### This notebook is used to derive metrics for quantifying the participants' speed.

Absolute speed refers to how fast the participants reply to their messages, while relative speed is used to compare their speed to their contacts' speed. For absolute speed assessments, the participants replied to the question "I reply to most of my messages within: < 1 min, 2-3 min, 3-5 min, 6-15 min, 16-30 min, 31-60 min, > 60 min.". They could select multiple bins. For relative speed question, the participants replied to "On average, I reply faster to my contacts than my contacts reply to me" on a 7-point-Likert scale (Disagree strongly = 1 ... 'Agree strongly = 7).There are two assessments: one before and one after seeing the visual feedback, referenced in the code by pre- and post.


In [1]:
import sys
import os
import pandas as pd
import numpy as np
import warnings
from pathlib import Path
warnings.filterwarnings("ignore")
sys.path.insert(1, os.path.abspath('../'))
sys.path.insert(1, os.path.abspath('../../..'))

raw_data_path = "../../data/raw"
processed_data_path = "../../data/processed"

### Load messaging data 

In [2]:
# Load the donation info from the data dable
donation_table = pd.read_csv(Path(f'{raw_data_path}/donation_table_CHB_filtered.csv'))

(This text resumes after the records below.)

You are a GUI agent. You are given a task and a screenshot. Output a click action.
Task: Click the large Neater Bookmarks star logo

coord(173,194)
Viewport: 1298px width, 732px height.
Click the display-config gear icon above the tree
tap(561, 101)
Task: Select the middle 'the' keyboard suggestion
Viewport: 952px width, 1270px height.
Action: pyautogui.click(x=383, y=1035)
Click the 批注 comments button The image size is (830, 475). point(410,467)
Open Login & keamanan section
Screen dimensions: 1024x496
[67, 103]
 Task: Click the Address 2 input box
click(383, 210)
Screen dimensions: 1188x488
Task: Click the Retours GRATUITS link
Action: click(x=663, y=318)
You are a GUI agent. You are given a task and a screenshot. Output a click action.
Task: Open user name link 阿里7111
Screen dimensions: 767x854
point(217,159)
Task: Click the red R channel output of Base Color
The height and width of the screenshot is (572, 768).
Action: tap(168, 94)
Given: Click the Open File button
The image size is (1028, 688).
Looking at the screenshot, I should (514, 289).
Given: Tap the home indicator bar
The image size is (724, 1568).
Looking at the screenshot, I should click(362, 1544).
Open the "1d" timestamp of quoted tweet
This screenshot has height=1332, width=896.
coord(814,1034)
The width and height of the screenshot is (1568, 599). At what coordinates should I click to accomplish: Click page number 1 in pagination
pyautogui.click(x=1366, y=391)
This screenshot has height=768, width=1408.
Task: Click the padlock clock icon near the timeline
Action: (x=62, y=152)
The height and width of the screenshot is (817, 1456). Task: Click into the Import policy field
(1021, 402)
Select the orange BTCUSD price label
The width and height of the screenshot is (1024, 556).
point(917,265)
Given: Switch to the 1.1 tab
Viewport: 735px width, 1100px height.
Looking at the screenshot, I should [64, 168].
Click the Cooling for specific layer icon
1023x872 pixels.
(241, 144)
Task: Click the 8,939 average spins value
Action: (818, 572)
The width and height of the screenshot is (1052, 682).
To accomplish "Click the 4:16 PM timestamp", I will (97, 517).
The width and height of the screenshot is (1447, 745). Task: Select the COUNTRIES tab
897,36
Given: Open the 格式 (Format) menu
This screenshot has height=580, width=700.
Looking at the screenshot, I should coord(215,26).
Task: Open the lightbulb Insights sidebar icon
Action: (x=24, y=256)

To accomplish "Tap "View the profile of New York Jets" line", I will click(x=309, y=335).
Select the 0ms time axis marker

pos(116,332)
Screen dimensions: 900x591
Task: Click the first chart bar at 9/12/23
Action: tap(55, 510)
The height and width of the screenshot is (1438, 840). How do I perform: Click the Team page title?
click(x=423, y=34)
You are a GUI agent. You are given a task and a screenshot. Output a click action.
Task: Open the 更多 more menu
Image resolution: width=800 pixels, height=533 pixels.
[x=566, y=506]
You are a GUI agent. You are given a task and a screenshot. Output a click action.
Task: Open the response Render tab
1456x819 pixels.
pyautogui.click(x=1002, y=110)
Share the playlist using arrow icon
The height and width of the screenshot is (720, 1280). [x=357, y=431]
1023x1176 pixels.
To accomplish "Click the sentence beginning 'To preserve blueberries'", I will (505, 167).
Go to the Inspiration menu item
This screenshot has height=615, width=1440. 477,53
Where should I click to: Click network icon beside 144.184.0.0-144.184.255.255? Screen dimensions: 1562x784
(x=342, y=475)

# Load donated messages from the relevant donations (e.g. those who filled in both surveys)
messages_table = pd.read_csv(Path(f'{raw_data_path}/messages_table_CHB_filtered.csv'))
messages_table['datetime'] = pd.to_datetime(messages_table['datetime']) # ensure the date is in datetime format
messages_table['datetime'] = messages_table['datetime'].dt.round('min')  # round down to the nearest minute

### Calculate the response probabilities of the participants (egos) and their contacts (alters) within the specified bins.

In [3]:
from modules.utils import bin_probability
from modules.metrics import response_times

bins = [[0, 60], [60, 3*60], [3*60, 6*60], [6*60, 16*60], [16*60, 31*60], [31*60, 60*60], [60*60, np.inf]]
bin_labels = ['speed-<1min', 'speed-1-2min', 'speed-3-5min', 'speed-6-15min', 'speed-16-30min', 'speed-31-60min', 'speed->60min']

info_dict = {}

for donation_id, donor_id, external_id in zip(donation_table['donation_id'], donation_table['donor_id'], donation_table['external_id']):
    donation_messages = messages_table[messages_table['donation_id'] == donation_id]
    
    # Collect all ego and alter response times across chats
    ego_speeds = []
    alter_speeds = []
    
    for _, chat in donation_messages.groupby('conversation_id'):
        ego_chat_speeds, alter_chat_speeds = response_times(chat, donor_id)
        ego_speeds.extend(ego_chat_speeds)
        alter_speeds.extend(alter_chat_speeds)
    
    # Compute bin probabilities
    ego_probs = bin_probability(ego_speeds, bins, bin_labels)
    alter_probs = bin_probability(alter_speeds, bins, bin_labels)
    
    # Cumulative sums 
    ego_cumsum = np.cumsum(list(ego_probs.values()))
    alter_cumsum = np.cumsum(list(alter_probs.values()))
    
    # Calculate the probability difference between ego and alters for responding within N minutes 
    # Deltas are calculated based on cumulative sum to be able to report "difference in response probability within N minutes"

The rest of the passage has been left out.